The black symbols in the diagram show that an additional amount of reactant to this Time was added. These additional increments (0.1 volume percent) was added when it became visible that the purge of oxygen through the hydrazine compound practically stopped. It can be seen that these fresh additions of reactants to accelerate oxygen removal. The time charts are not a fair comparison for the efficiency of the Oxygen removal because of much larger amounts of fresh Nitrogen was used during the purge. If bigger Amounts of hydrazine reactant have been used initially and the mixing performance would have been increased oxygen deprivation took place faster.

The tests were repeated with n-heptane and methylcyclohexane (MCH) fuels and the results are shown in FIGS. 2 and 3. The same trends were observed overall.
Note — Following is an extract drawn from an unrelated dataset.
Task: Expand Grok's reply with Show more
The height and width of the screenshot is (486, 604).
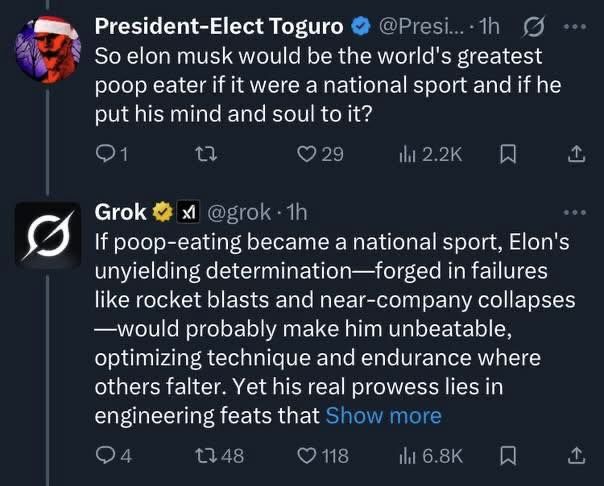Action: (383, 416)
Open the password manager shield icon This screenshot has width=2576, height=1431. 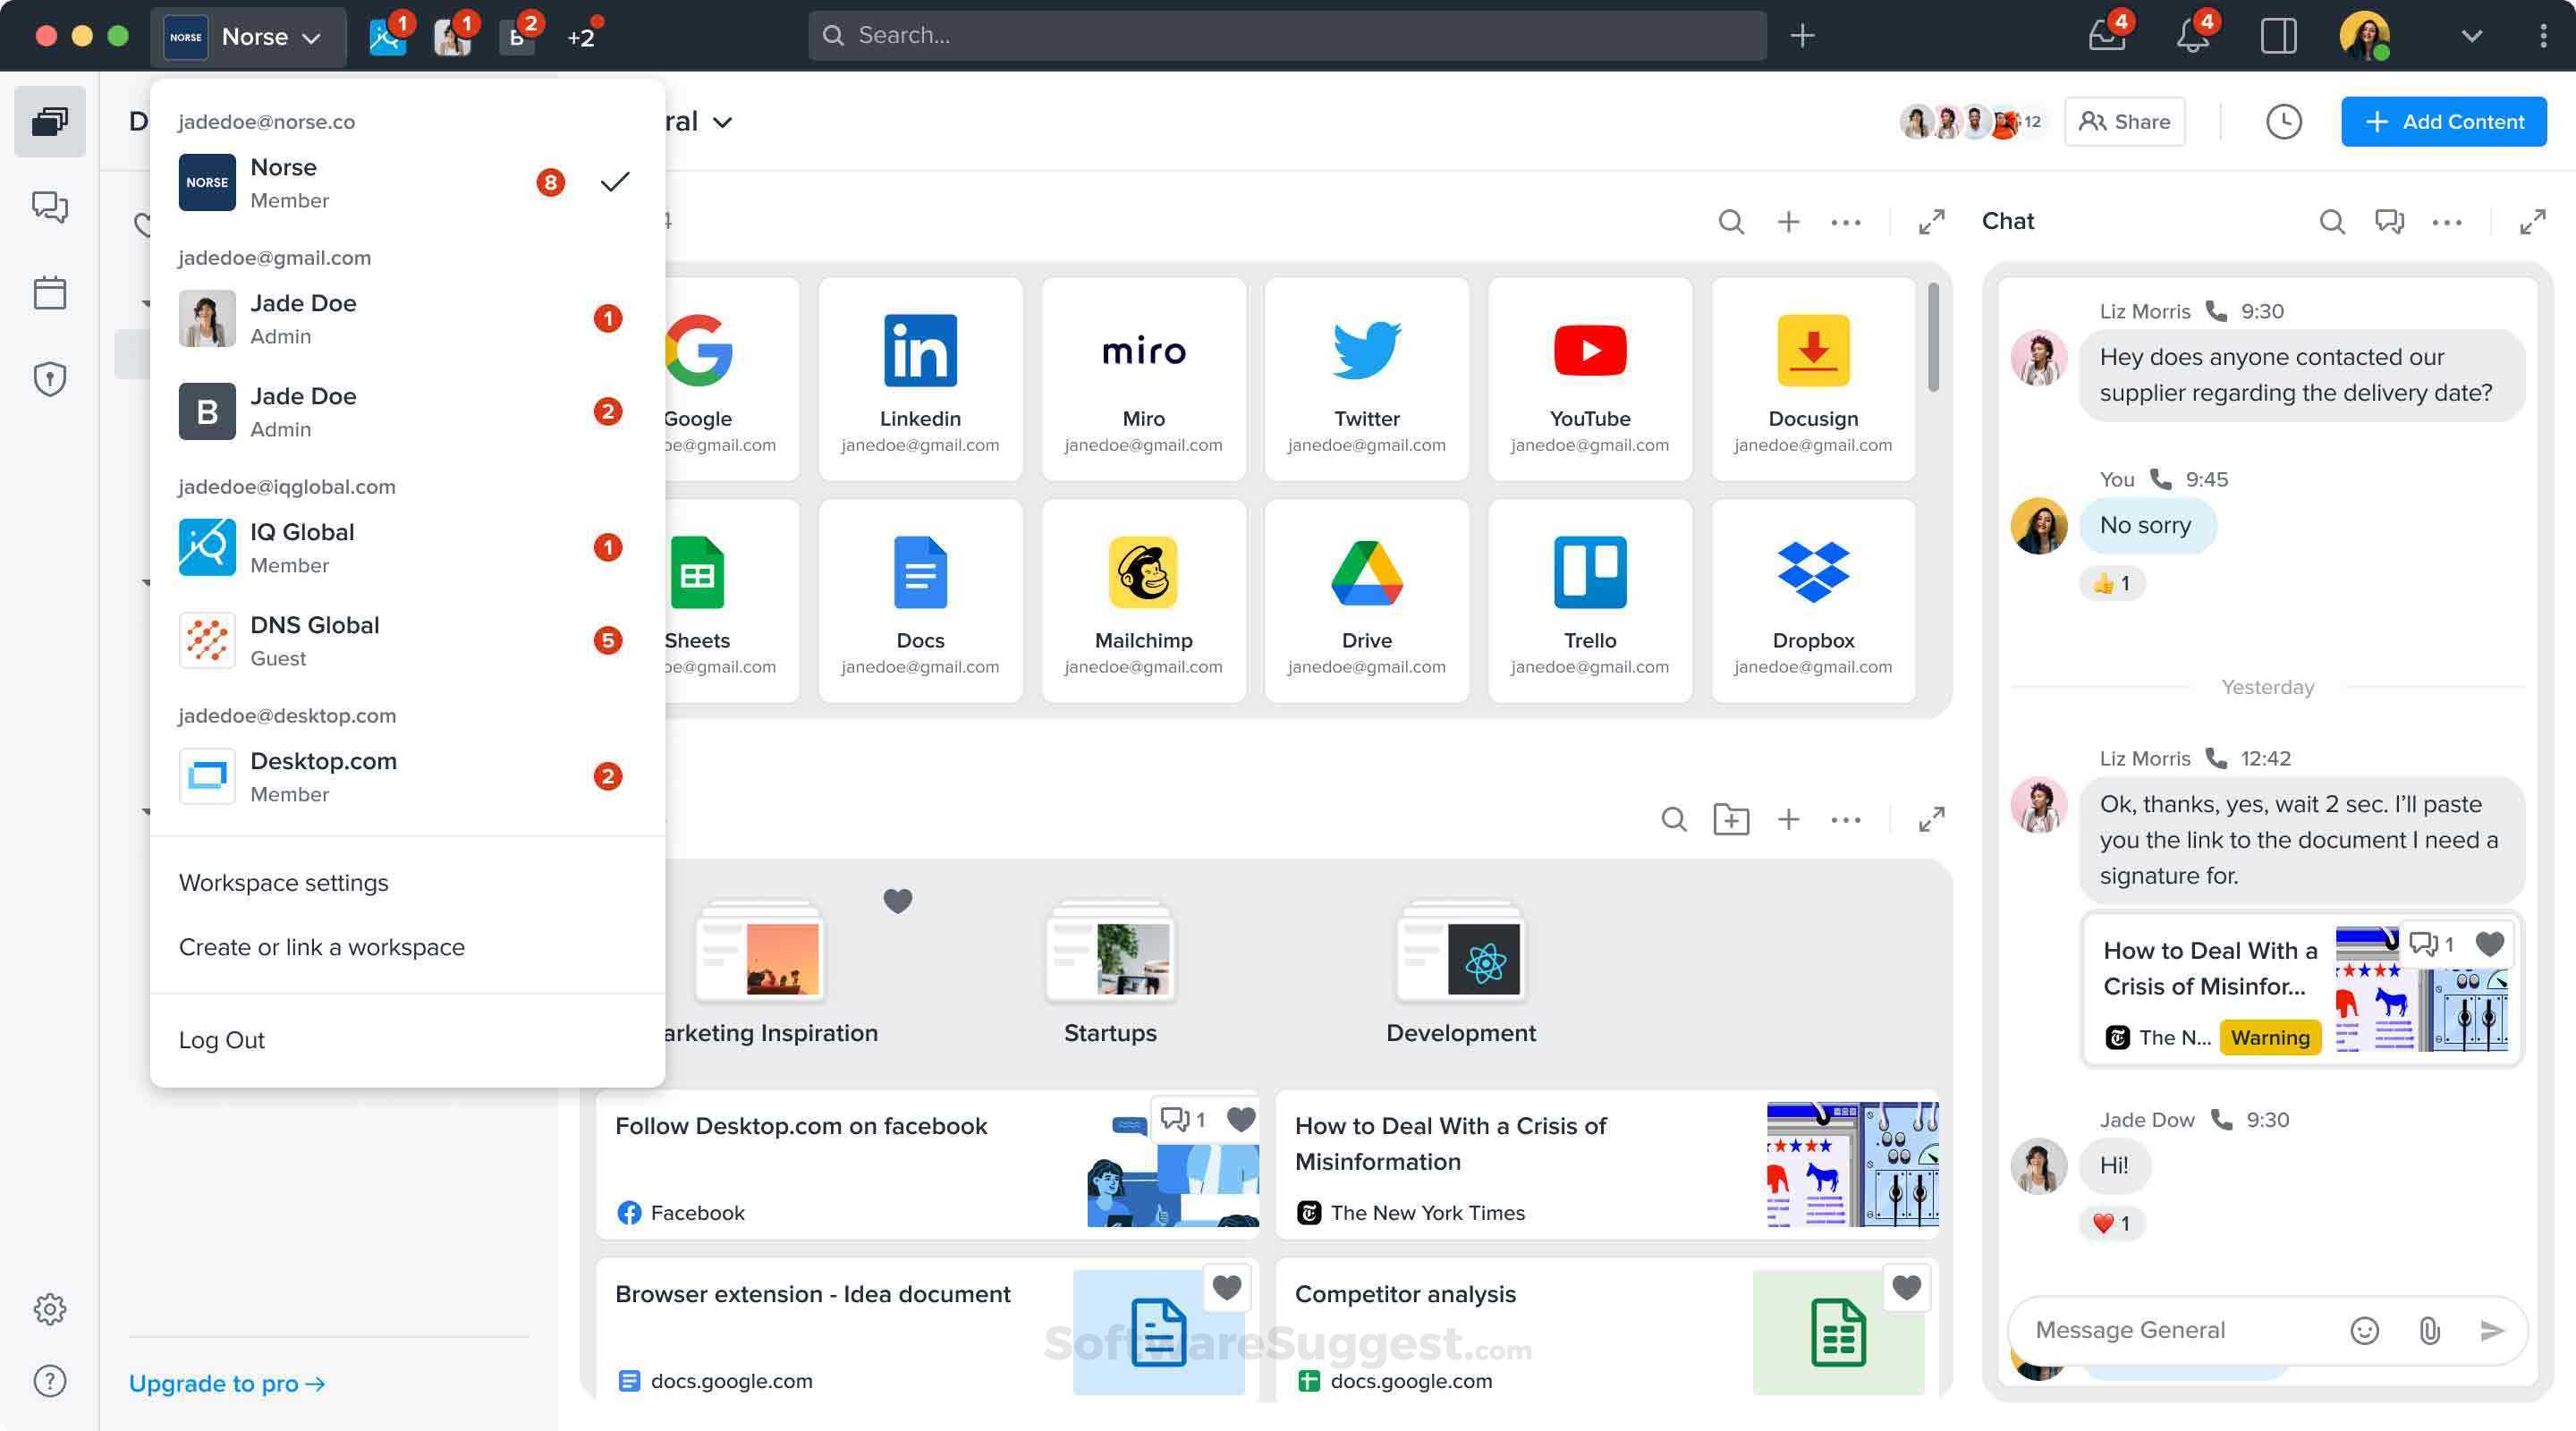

The results show that the volumetric additions of 0.1 to 0.3 percent hydrazine, monomethylhydrazine and unsymmetrical dimethylhydrazine effectively reduced the dissolved oxygen content to the low levels necessary to significantly improve the thermal stability of the fuel. Of the three hydrazine compounds, monomethylhydrazine proved to be the most reactive because it lowered the oxygen concentration to approximately 2.5 ppm.

The invention improves the possibility of operating vehicles fueled by hydrocarbons that deal with Moving hypersonic speeds. The invention is au also an economically attractive alternative to others ren oxygen withdrawal process, for example the gas flow blow the un for use on a supersonic aircraft are practical.

Claims (14)

1. A method for improving the thermal stability of hydrocarbon fuels, which are used as coolants in vehicles, which are operated at hypersonic speeds, characterized by the following steps:
continuously introducing a liquid reducing agent stream in an amount sufficient to chemically react with dissolved oxygen in the fuel; and
uniform dispersion by vigorous mixing of the reducing agent and the fuel so that intimate contact between the reducing agent and the fuel is maintained;
the dissolved oxygen content present in such hydrocarbon fuels being reduced to less than about 5 ppm. 2. The method according to claim 1, characterized in that the reducing agent has a high reactivity and too leads to harmless reaction products. 3. The method according to claim 1 or 2, characterized net that the reducing agent hydrazine or a hydrazine is rivat. 4. The method according to claim 3, characterized in that the reducing agent is monomethylhydrazine. 5. The method according to any one of claims 1 to 4, characterized ge indicates that the introduction of the reducing agent in the fuel through a continuous pumping system follows.   6. The method according to any one of claims 1 to 5, characterized ge indicates that the initiation upstream of a burn cloth pump takes place. 7. The method according to any one of claims 1 to 6, characterized ge indicates that the reaction temperature between about At atmosphere temperature and 260 ° C (500 ° F). 8. The method according to claim 7, characterized in that the reaction temperature is below 65 ° C (149 ° F). 9. The method according to claim 8, characterized in that the reaction temperature that of the fuel at the pump is. 10. The method according to any one of claims 1 to 9, characterized ge indicates that the mixing of the reducing agent with the fuel takes place so that the response time is some Mi grooves. 11. The method according to claim 10, characterized in that mixing the reducing agent with the fuel so the reaction time is less than two minutes wearing. 12. The method according to claim 1, characterized in that the chemical reaction between the reducing agent and the fuel at a temperature of less than 65 ° C (149 ° F) within two minutes of initiating the Re reducing agent takes place in the fuel. 13. The method according to claim 1, characterized in that the reducing agent and the fuel through the burning can be mixed. 14. The method according to claim 1, characterized in that the reducing agent and the fuel from outside conventional techniques are mixed.